Given instruction:
Write out every one of the entries below character for character, changing nothing.

[Records from a pointing dataset]
▬▬▬

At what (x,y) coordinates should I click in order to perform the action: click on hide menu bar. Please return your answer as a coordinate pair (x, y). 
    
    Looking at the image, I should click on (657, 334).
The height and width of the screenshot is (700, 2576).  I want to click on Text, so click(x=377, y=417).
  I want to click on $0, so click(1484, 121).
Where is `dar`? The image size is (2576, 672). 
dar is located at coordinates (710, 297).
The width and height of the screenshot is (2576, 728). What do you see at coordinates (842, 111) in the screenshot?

▬▬▬

Answer to the problem:
At what (x,y) coordinates should I click in order to perform the action: click on hide menu bar. Please return your answer as a coordinate pair (x, y). 
    
    Looking at the image, I should click on (657, 334).
The height and width of the screenshot is (700, 2576).  I want to click on Text, so click(x=377, y=417).
  I want to click on $0, so click(1484, 121).
Where is `dar`? The image size is (2576, 672). 
dar is located at coordinates (710, 297).
The width and height of the screenshot is (2576, 728). What do you see at coordinates (842, 111) in the screenshot?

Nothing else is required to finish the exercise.